Akebia Therapeutics, Inc. (Nasdaq: AKBA) has announced the near-complete coverage of U.S. dialysis patients with commercial supply contracts for Vafseo® (vadadustat), a treatment for anemia due to chronic kidney disease (CKD). Simultaneously, the company is advancing plans for a Phase 3 trial to broaden Vafseo's label to include non-dialysis CKD patients. These developments signal a potentially transformative year for Akebia, according to CEO John P. Butler, with Vafseo poised to become a new standard of care.
Vafseo Commercial Availability
As of January 2025, Vafseo tablets are shipping to dialysis centers across the U.S., making the drug available to adult patients with anemia due to CKD who have been receiving dialysis for at least three months. Akebia has secured commercial supply agreements with dialysis organizations that collectively treat nearly 100% of dialysis patients in the U.S. This broad access is further supported by the Transitional Drug Add-On Payment Adjustment (TDAPA) reimbursement, as directed by the Centers for Medicare & Medicaid Services (CMS).
Planned Phase 3 Trial for Non-Dialysis CKD Patients
Building on the FDA's acknowledgement of an unmet need for safer, orally available therapies for anemia in non-dialysis CKD patients, Akebia is planning a Phase 3 cardiovascular outcome study. The trial will involve approximately 1,500 U.S. subjects with late-stage CKD anemia who are not on dialysis and is expected to commence in mid-2025. Akebia has received feedback from the FDA on its protocol submission and plans to request a Type C meeting to discuss the statistical analysis plan and regulatory path forward.
Market Reception and Future Outlook
Akebia's market research suggests strong interest from nephrologists in prescribing Vafseo. According to the research, 99% of nephrologists would consider prescribing Vafseo to certain eligible patients, with 75% intending to do so within six months of product availability.

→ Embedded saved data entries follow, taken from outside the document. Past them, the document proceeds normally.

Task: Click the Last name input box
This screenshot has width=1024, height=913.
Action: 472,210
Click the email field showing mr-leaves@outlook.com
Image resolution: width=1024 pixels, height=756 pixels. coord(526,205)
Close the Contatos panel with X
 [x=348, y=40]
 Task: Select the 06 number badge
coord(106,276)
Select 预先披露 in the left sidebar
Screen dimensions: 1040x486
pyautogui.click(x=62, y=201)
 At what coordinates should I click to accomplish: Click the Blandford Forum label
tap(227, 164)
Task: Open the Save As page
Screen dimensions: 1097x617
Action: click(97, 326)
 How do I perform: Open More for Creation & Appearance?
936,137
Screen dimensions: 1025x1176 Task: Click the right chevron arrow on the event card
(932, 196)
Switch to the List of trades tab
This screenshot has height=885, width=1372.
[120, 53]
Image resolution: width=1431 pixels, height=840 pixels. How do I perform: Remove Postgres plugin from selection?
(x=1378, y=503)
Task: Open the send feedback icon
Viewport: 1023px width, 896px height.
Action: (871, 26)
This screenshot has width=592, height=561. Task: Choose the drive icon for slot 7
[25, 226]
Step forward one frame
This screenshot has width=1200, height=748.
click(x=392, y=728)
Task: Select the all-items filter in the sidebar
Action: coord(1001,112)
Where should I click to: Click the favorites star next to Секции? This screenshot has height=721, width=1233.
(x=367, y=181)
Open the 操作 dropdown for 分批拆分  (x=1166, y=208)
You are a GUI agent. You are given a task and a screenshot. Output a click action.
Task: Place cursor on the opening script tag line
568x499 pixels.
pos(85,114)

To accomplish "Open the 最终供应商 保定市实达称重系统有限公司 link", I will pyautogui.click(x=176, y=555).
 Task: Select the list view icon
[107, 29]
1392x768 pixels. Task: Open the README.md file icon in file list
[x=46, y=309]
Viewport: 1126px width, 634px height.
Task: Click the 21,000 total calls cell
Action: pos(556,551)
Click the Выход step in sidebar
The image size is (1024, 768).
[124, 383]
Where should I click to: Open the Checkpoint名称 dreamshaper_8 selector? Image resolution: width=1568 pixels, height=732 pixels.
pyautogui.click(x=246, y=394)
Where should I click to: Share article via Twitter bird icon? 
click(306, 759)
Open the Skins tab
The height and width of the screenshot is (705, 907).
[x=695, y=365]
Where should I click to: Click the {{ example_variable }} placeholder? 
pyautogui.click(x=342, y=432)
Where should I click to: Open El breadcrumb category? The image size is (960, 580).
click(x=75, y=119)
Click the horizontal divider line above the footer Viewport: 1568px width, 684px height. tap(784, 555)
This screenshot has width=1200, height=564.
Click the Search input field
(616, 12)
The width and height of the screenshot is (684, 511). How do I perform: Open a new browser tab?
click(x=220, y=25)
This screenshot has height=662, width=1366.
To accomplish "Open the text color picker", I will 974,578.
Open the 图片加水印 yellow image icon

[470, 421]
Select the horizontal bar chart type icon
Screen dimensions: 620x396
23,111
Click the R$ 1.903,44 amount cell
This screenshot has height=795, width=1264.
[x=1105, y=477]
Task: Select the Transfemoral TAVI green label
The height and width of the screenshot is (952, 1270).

This positive reception, combined with the potential label expansion into the non-dialysis population, represents a significant market opportunity for Akebia.
John P. Butler, Chief Executive Officer of Akebia, stated, "We believe Akebia is entering a transformational year with the U.S. market availability of Vafseo, which we believe could become a new standard of care for patients with CKD. During 2025 our commercial organization will remain focused on executing the U.S. launch of Vafseo, while our development team pursues label expansion of Vafseo into the non-dialysis population, which represents a potential multiple billion-dollar market opportunity in the U.S."
Financial Stability
Akebia anticipates that its existing cash resources and cash from operations will be sufficient to fund its current operating plan, including the U.S. Vafseo launch and planned pipeline advancement, for at least two years.